Currently, only one Pulmonologist who retired already exists in the Country. There is a growing demand of trained man power in this field and also there is urgent need to produce adequate number of pulmonary diseases specialists to fill teaching and clinical positions in Addis Ababa University and also for the newly established medical schools across the country.
The plan of Swiss Lung Foundation together with the World Lung Foundation in New York for the years 2013-16 is:
In the first year (planning year) a group of pulmonary physicians would travel to Addis for a few weeks to do an assessment; this might involve 3-4 people going over for 2 weeks, and maybe this would happen twice. This would allow us to meet with all the relevant people there and to develop a training program and a curriculum that makes sense and meets the needs of the medical school and hospital there. Also, during that year, we would select the fellow(s) to be trained in the program. Fellows should be accepted based on their performance during residency, interviews, and interest, as usual.
Once the program starts we will need to support the salary of a full-time person from the USA or Switzerland that would go to Addis for a year (or perhaps two people who would go for 6 months apiece) and basically direct the training program on a day to day basis.
In addition we would plan on about 12 weeks of additional teaching from faculty from the USA or from Switzerland. Each faculty member could develop a module on COPD, asthma, TB, lung cancer, critical care, interstitial lung disease, pulmonary infections, etc. and make professor rounds.

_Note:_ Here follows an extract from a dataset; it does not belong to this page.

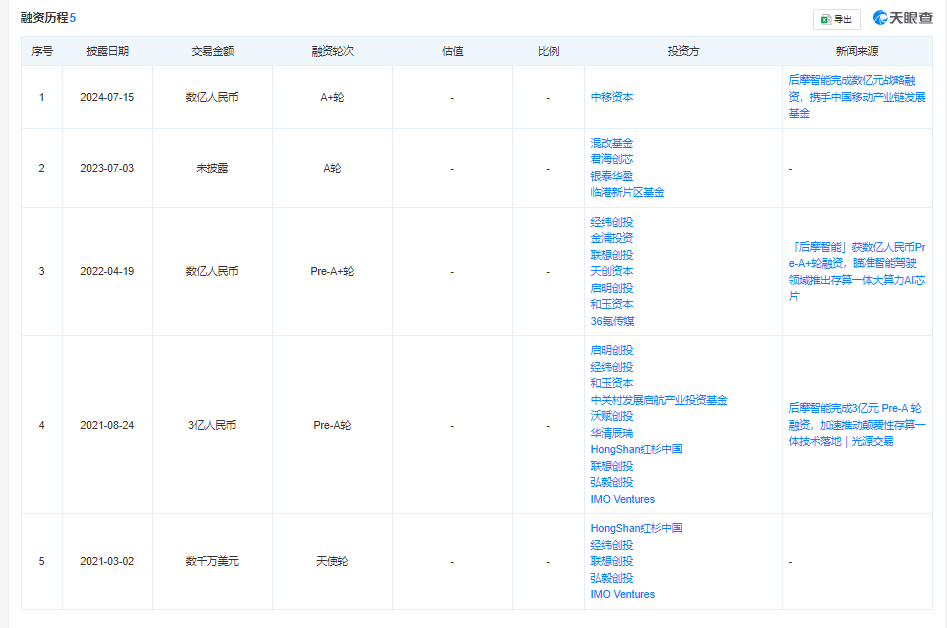This screenshot has height=628, width=947.
Task: Click the 融资历程 section title
Action: (x=43, y=18)
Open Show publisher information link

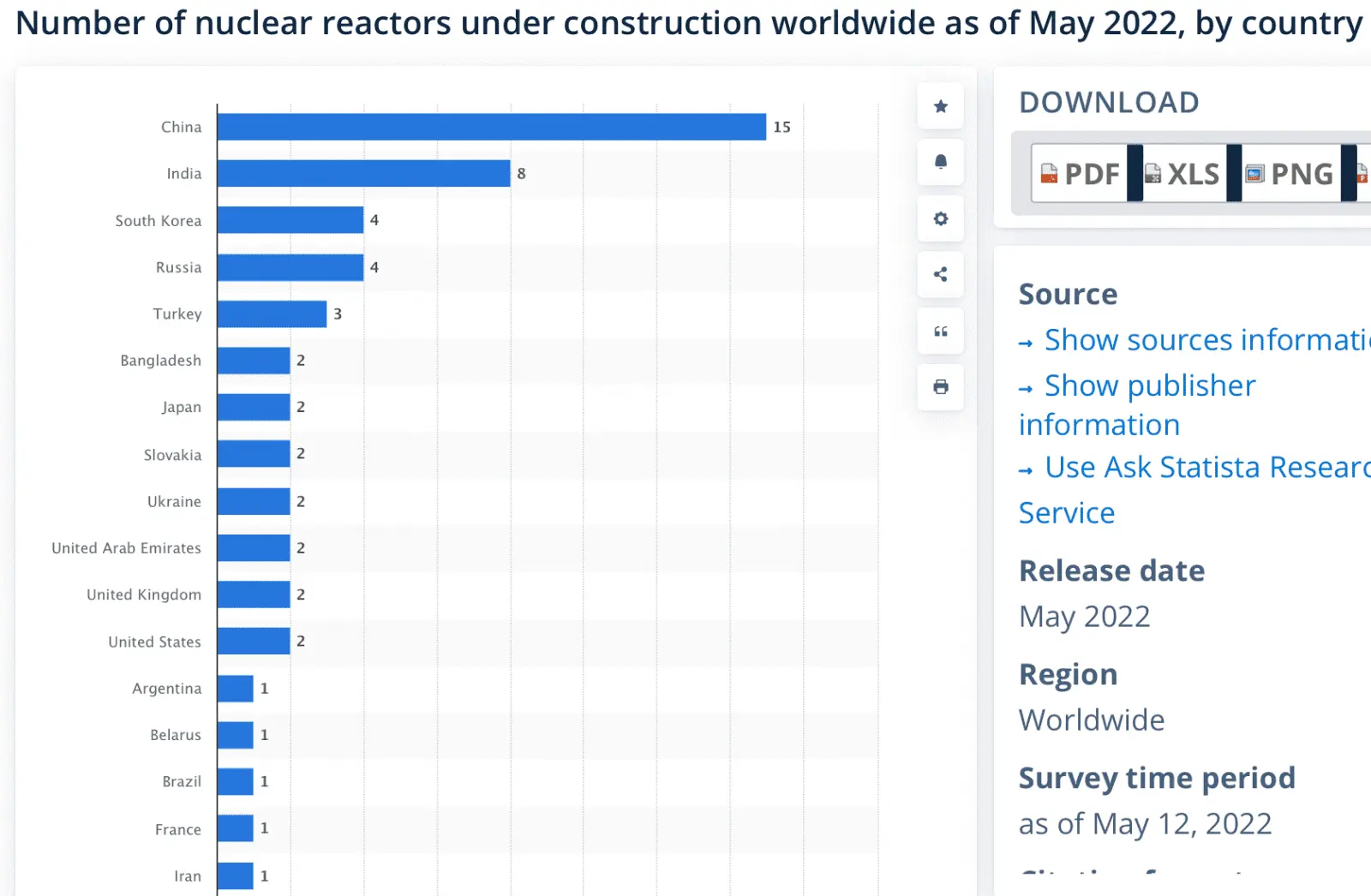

The fellowship program itself would be two years in duration, and we should plan to have a significant presence there for at least the first three years. By the third year, we should have expected to train at least 3 fellows, so that by year three, those fellows can become the faculty, and we would reduce our presence to mostly just the visiting professor rounds.
There should be support from the government and the university in Addis for hiring the people we train at salaries attractive enough to keep them in the country after their training is over so that we don't make the brain drain worse. I think that kind of commitment will be important. We would hate to go through the effort to train people only to have them leave when they are done.
The first faculty member to arrive Jan 21, 2013, will be Charles Sherman MD from Brown Univ. in Providence RI, who will remain for the first 6 weeks.